Naucalpan, México.- Para las casas encuestadoras resulta cada vez más difícil medir la opinión pública debido a que en la búsqueda del sentir y el pensar ciudadanos hay cambios de un momento a otro, que inciden en los resultados finales, informó María de Lourdes Fournier García, profesora-investigadora de la Universidad Autónoma Metropolitana (UAM).

Sostuvo que recientemente han ocurrido discrepancias notables entre los pronósticos basados en encuestas y los resultados, ya que la gente oculta la verdadera opinión por indecisión, falta de reflexión en el asunto, ignorancia del tema o influencia de los medios de comunicación y las redes sociales.

De igual modo, dijo la académica del Departamento de Política y Cultura, influye que las sociedades están divididas; el voto se fracciona a través de líneas de edad, educación, perfil socioeconómico y zona geográfica; hay ciudadanos desilusionados de la política por no sentirse representados, además de que existen sectores sociales y áreas geográficas que han quedado fuera de la globalización y del progreso.

Al dictar la conferencia “El impacto de las encuestas en las elecciones”, refirió que un error común es que difunden las cifras como si fueran un resultado cierto y exacto, cuando se mueven en un intervalo y tienen determinada probabilidad, dependiendo de cómo se haya trabajado metodológicamente para coincidir con la realidad.

La participante del Gabinete de Encuestas por Muestreo de la UAM, señaló que los sondeos de opinión son herramientas para que las democracias funcionen mejor, y para que la sociedad esté enterada hacia dónde está la opinión de las masas a las que normalmente no les es otorgada palabra ni manera de expresar sus descontentos y necesidades.
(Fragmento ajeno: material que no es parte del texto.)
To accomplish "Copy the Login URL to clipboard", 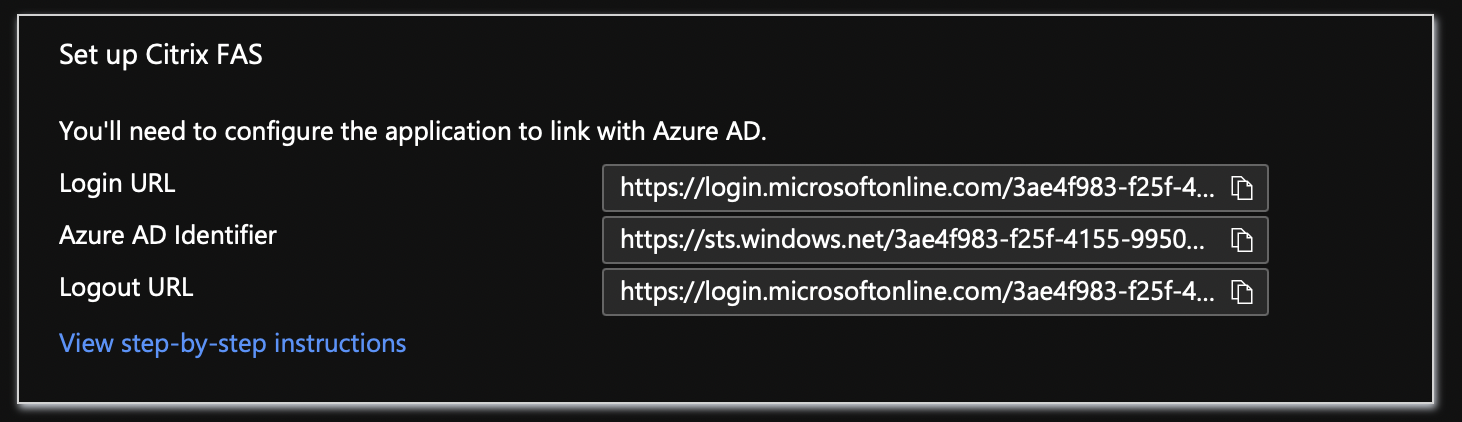I will pyautogui.click(x=1241, y=187).
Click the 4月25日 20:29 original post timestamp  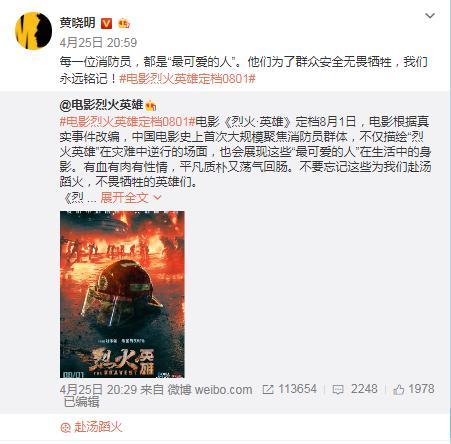(x=98, y=389)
Las encuestas ligadas a los procesos electorales tienen relación con los estudios de mercado en los que hay pocos fracasos, sin embargo, en elecciones éstos han sido más notorios y, entre otras cosas, han provocado que sea necesario legislar no sólo sobre la cuestión metodológica sino en los tiempos y la forma en que pueden darse a conocer los resultados.

A partir de los últimos años una gran cantidad de casas encuestadoras así como de sondeos poco serios trabajan durante las elecciones, por lo que en el año 2014 apareció una reforma para mantener reglamentado ese manejo.